▶ [Rows]
↓

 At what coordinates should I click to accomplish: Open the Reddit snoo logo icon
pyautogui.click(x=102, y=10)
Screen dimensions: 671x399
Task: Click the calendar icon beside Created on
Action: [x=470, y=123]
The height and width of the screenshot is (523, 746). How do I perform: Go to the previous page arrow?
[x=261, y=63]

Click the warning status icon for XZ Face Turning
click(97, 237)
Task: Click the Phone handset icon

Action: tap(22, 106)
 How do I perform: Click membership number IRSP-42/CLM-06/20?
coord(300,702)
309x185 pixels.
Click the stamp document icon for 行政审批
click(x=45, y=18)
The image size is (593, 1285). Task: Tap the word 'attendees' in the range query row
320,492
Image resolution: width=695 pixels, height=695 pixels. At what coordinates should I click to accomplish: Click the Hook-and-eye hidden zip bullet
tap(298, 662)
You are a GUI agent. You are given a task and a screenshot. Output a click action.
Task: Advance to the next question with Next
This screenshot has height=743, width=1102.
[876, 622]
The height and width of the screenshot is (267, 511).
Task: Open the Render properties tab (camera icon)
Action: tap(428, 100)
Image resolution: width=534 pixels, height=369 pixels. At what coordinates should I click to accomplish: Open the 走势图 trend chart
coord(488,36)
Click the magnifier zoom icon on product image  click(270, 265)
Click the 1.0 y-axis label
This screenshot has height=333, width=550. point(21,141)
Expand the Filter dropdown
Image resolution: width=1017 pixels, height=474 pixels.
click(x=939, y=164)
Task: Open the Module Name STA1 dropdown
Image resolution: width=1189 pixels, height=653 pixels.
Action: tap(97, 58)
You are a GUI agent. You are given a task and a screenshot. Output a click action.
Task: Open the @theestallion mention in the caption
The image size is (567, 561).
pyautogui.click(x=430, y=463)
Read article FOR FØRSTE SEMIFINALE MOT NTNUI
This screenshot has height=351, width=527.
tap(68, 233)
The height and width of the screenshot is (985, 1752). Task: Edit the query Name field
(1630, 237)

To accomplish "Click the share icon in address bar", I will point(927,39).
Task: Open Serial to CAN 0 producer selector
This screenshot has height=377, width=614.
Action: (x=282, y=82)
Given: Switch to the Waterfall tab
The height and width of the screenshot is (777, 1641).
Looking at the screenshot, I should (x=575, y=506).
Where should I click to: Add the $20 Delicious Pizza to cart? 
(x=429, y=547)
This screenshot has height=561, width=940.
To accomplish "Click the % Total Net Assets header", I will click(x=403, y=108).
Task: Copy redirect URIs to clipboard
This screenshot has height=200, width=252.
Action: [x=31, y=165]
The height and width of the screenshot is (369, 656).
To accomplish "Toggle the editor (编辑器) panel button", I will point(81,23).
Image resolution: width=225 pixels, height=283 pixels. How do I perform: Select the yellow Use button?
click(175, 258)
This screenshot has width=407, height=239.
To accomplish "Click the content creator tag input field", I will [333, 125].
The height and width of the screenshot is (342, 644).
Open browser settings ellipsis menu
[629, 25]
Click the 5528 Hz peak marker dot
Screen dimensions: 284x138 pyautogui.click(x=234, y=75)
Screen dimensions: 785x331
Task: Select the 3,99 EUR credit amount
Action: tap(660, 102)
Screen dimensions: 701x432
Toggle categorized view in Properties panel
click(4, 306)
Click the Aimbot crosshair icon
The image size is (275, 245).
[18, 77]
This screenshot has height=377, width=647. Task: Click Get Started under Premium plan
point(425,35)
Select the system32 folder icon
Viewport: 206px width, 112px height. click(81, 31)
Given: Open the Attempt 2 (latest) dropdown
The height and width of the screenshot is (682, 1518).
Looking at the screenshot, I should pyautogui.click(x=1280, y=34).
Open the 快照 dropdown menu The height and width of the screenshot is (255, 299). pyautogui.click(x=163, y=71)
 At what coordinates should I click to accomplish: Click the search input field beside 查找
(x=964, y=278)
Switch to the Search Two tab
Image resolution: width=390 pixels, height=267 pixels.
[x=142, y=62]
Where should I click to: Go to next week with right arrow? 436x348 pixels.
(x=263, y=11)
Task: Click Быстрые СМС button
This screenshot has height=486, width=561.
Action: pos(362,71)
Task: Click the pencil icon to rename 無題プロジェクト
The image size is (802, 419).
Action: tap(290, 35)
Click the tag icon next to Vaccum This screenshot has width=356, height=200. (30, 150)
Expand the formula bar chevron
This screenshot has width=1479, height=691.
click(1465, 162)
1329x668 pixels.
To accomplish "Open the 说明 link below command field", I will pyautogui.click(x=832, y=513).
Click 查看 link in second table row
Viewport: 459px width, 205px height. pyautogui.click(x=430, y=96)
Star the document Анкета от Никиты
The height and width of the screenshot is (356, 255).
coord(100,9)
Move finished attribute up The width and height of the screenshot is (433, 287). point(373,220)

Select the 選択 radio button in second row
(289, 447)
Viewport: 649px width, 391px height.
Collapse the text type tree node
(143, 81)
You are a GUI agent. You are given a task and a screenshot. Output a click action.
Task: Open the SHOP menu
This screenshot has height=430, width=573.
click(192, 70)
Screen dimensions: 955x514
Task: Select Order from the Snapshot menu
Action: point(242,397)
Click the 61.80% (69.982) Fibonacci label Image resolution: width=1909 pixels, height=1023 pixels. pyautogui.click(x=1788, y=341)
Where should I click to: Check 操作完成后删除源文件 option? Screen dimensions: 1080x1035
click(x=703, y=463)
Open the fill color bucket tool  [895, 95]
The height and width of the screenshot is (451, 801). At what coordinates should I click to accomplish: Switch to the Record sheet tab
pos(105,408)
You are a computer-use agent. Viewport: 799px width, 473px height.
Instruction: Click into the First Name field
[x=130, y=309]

↑

▶ [What to do]
Set out every line of the records above as a Markdown table with the columns "Row" and "Line," numbering the rows in order and omitting blank lines.

▶ [Correct answer]
| Row | Line |
|---|---|
| 1 |  At what coordinates should I click to accomplish: Open the Reddit snoo logo icon |
| 2 | pyautogui.click(x=102, y=10) |
| 3 | Screen dimensions: 671x399 |
| 4 | Task: Click the calendar icon beside Created on |
| 5 | Action: [x=470, y=123] |
| 6 | The height and width of the screenshot is (523, 746). How do I perform: Go to the previous page arrow? |
| 7 | [x=261, y=63] |
| 8 | Click the warning status icon for XZ Face Turning |
| 9 | click(97, 237) |
| 10 | Task: Click the Phone handset icon |
| 11 | Action: tap(22, 106) |
| 12 |  How do I perform: Click membership number IRSP-42/CLM-06/20? |
| 13 | coord(300,702) |
| 14 | 309x185 pixels. |
| 15 | Click the stamp document icon for 行政审批 |
| 16 | click(x=45, y=18) |
| 17 | The image size is (593, 1285). Task: Tap the word 'attendees' in the range query row |
| 18 | 320,492 |
| 19 | Image resolution: width=695 pixels, height=695 pixels. At what coordinates should I click to accomplish: Click the Hook-and-eye hidden zip bullet |
| 20 | tap(298, 662) |
| 21 | You are a GUI agent. You are given a task and a screenshot. Output a click action. |
| 22 | Task: Advance to the next question with Next |
| 23 | This screenshot has height=743, width=1102. |
| 24 | [876, 622] |
| 25 | The height and width of the screenshot is (267, 511). |
| 26 | Task: Open the Render properties tab (camera icon) |
| 27 | Action: tap(428, 100) |
| 28 | Image resolution: width=534 pixels, height=369 pixels. At what coordinates should I click to accomplish: Open the 走势图 trend chart |
| 29 | coord(488,36) |
| 30 | Click the magnifier zoom icon on product image  click(270, 265) |
| 31 | Click the 1.0 y-axis label |
| 32 | This screenshot has height=333, width=550. point(21,141) |
| 33 | Expand the Filter dropdown |
| 34 | Image resolution: width=1017 pixels, height=474 pixels. |
| 35 | click(x=939, y=164) |
| 36 | Task: Open the Module Name STA1 dropdown |
| 37 | Image resolution: width=1189 pixels, height=653 pixels. |
| 38 | Action: tap(97, 58) |
| 39 | You are a GUI agent. You are given a task and a screenshot. Output a click action. |
| 40 | Task: Open the @theestallion mention in the caption |
| 41 | The image size is (567, 561). |
| 42 | pyautogui.click(x=430, y=463) |
| 43 | Read article FOR FØRSTE SEMIFINALE MOT NTNUI |
| 44 | This screenshot has height=351, width=527. |
| 45 | tap(68, 233) |
| 46 | The height and width of the screenshot is (985, 1752). Task: Edit the query Name field |
| 47 | (1630, 237) |
| 48 | To accomplish "Click the share icon in address bar", I will point(927,39). |
| 49 | Task: Open Serial to CAN 0 producer selector |
| 50 | This screenshot has height=377, width=614. |
| 51 | Action: (x=282, y=82) |
| 52 | Given: Switch to the Waterfall tab |
| 53 | The height and width of the screenshot is (777, 1641). |
| 54 | Looking at the screenshot, I should (x=575, y=506). |
| 55 | Where should I click to: Add the $20 Delicious Pizza to cart?  |
| 56 | (x=429, y=547) |
| 57 | This screenshot has height=561, width=940. |
| 58 | To accomplish "Click the % Total Net Assets header", I will click(x=403, y=108). |
| 59 | Task: Copy redirect URIs to clipboard |
| 60 | This screenshot has height=200, width=252. |
| 61 | Action: [x=31, y=165] |
| 62 | The height and width of the screenshot is (369, 656). |
| 63 | To accomplish "Toggle the editor (编辑器) panel button", I will point(81,23). |
| 64 | Image resolution: width=225 pixels, height=283 pixels. How do I perform: Select the yellow Use button? |
| 65 | click(175, 258) |
| 66 | This screenshot has width=407, height=239. |
| 67 | To accomplish "Click the content creator tag input field", I will [333, 125]. |
| 68 | The height and width of the screenshot is (342, 644). |
| 69 | Open browser settings ellipsis menu |
| 70 | [629, 25] |
| 71 | Click the 5528 Hz peak marker dot |
| 72 | Screen dimensions: 284x138 pyautogui.click(x=234, y=75) |
| 73 | Screen dimensions: 785x331 |
| 74 | Task: Select the 3,99 EUR credit amount |
| 75 | Action: tap(660, 102) |
| 76 | Screen dimensions: 701x432 |
| 77 | Toggle categorized view in Properties panel |
| 78 | click(4, 306) |
| 79 | Click the Aimbot crosshair icon |
| 80 | The image size is (275, 245). |
| 81 | [18, 77] |
| 82 | This screenshot has height=377, width=647. Task: Click Get Started under Premium plan |
| 83 | point(425,35) |
| 84 | Select the system32 folder icon |
| 85 | Viewport: 206px width, 112px height. click(81, 31) |
| 86 | Given: Open the Attempt 2 (latest) dropdown |
| 87 | The height and width of the screenshot is (682, 1518). |
| 88 | Looking at the screenshot, I should pyautogui.click(x=1280, y=34). |
| 89 | Open the 快照 dropdown menu The height and width of the screenshot is (255, 299). pyautogui.click(x=163, y=71) |
| 90 |  At what coordinates should I click to accomplish: Click the search input field beside 查找 |
| 91 | (x=964, y=278) |
| 92 | Switch to the Search Two tab |
| 93 | Image resolution: width=390 pixels, height=267 pixels. |
| 94 | [x=142, y=62] |
| 95 | Where should I click to: Go to next week with right arrow? 436x348 pixels. |
| 96 | (x=263, y=11) |
| 97 | Task: Click Быстрые СМС button |
| 98 | This screenshot has height=486, width=561. |
| 99 | Action: pos(362,71) |
| 100 | Task: Click the pencil icon to rename 無題プロジェクト |
| 101 | The image size is (802, 419). |
| 102 | Action: tap(290, 35) |
| 103 | Click the tag icon next to Vaccum This screenshot has width=356, height=200. (30, 150) |
| 104 | Expand the formula bar chevron |
| 105 | This screenshot has width=1479, height=691. |
| 106 | click(1465, 162) |
| 107 | 1329x668 pixels. |
| 108 | To accomplish "Open the 说明 link below command field", I will pyautogui.click(x=832, y=513). |
| 109 | Click 查看 link in second table row |
| 110 | Viewport: 459px width, 205px height. pyautogui.click(x=430, y=96) |
| 111 | Star the document Анкета от Никиты |
| 112 | The height and width of the screenshot is (356, 255). |
| 113 | coord(100,9) |
| 114 | Move finished attribute up The width and height of the screenshot is (433, 287). point(373,220) |
| 115 | Select the 選択 radio button in second row |
| 116 | (289, 447) |
| 117 | Viewport: 649px width, 391px height. |
| 118 | Collapse the text type tree node |
| 119 | (143, 81) |
| 120 | You are a GUI agent. You are given a task and a screenshot. Output a click action. |
| 121 | Task: Open the SHOP menu |
| 122 | This screenshot has height=430, width=573. |
| 123 | click(192, 70) |
| 124 | Screen dimensions: 955x514 |
| 125 | Task: Select Order from the Snapshot menu |
| 126 | Action: point(242,397) |
| 127 | Click the 61.80% (69.982) Fibonacci label Image resolution: width=1909 pixels, height=1023 pixels. pyautogui.click(x=1788, y=341) |
| 128 | Where should I click to: Check 操作完成后删除源文件 option? Screen dimensions: 1080x1035 |
| 129 | click(x=703, y=463) |
| 130 | Open the fill color bucket tool  [895, 95] |
| 131 | The height and width of the screenshot is (451, 801). At what coordinates should I click to accomplish: Switch to the Record sheet tab |
| 132 | pos(105,408) |
| 133 | You are a computer-use agent. Viewport: 799px width, 473px height. |
| 134 | Instruction: Click into the First Name field |
| 135 | [x=130, y=309] |